Task directions: When you repeat the records, keep every word exact and drop each picture.

=== Provided data ===

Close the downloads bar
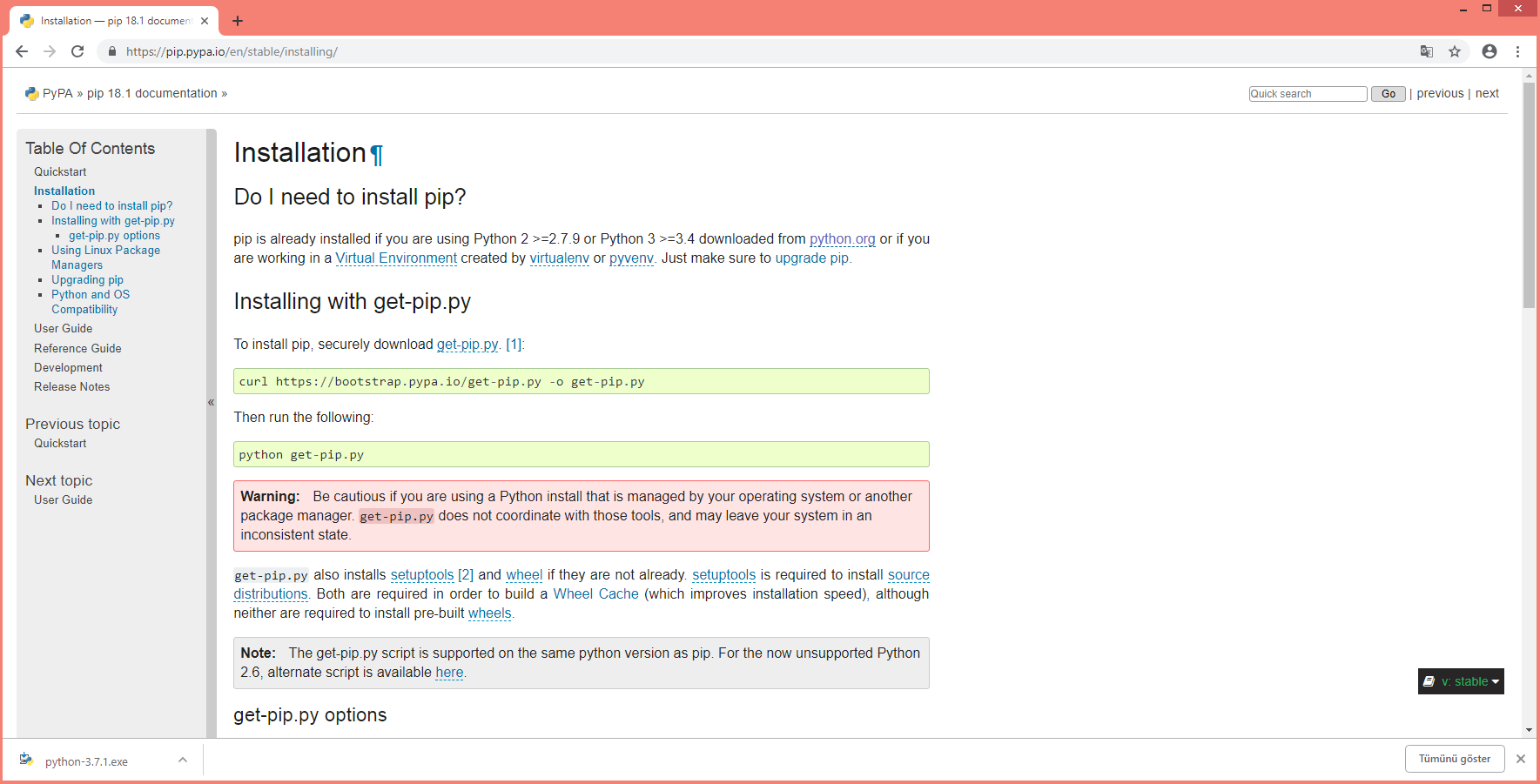 pyautogui.click(x=1521, y=759)
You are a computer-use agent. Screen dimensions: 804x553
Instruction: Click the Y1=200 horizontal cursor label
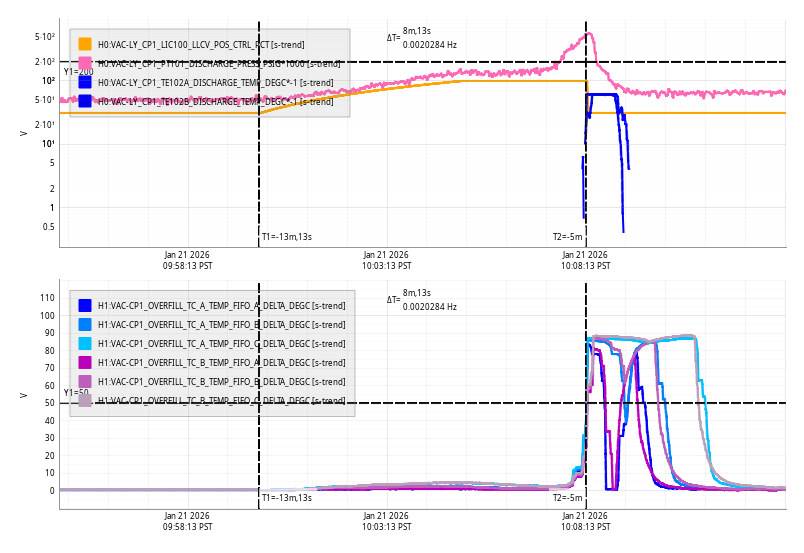78,71
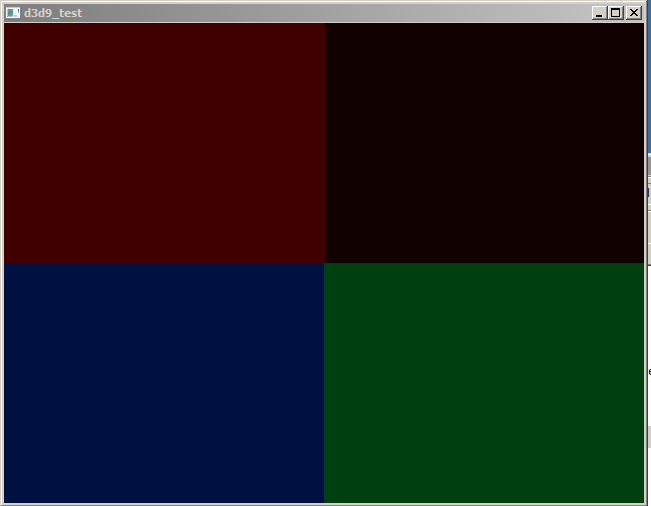Click the edge between black and green quadrants
Viewport: 651px width, 506px height.
(484, 263)
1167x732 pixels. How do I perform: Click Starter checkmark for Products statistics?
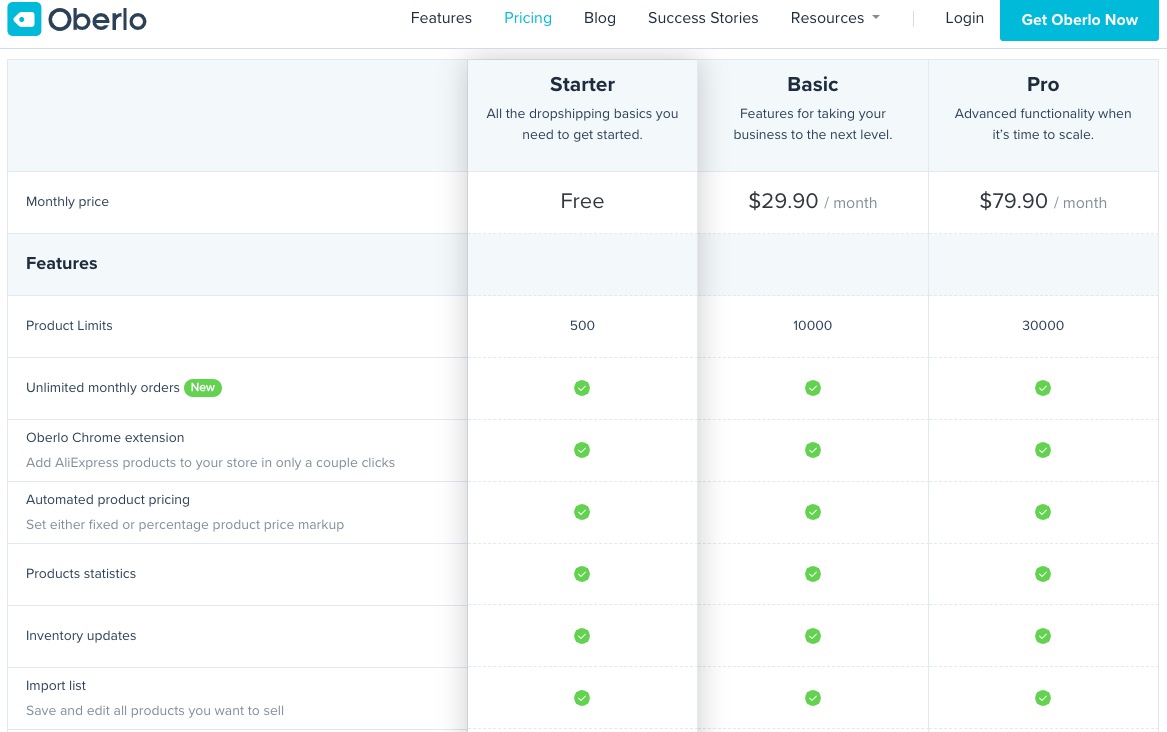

===

Result for this exercise:
Close the downloads bar
 pyautogui.click(x=1521, y=759)
You are a computer-use agent. Screen dimensions: 804x553
Instruction: Click the Y1=200 horizontal cursor label
78,71
Click the edge between black and green quadrants
Viewport: 651px width, 506px height.
(484, 263)
1167x732 pixels. How do I perform: Click Starter checkmark for Products statistics?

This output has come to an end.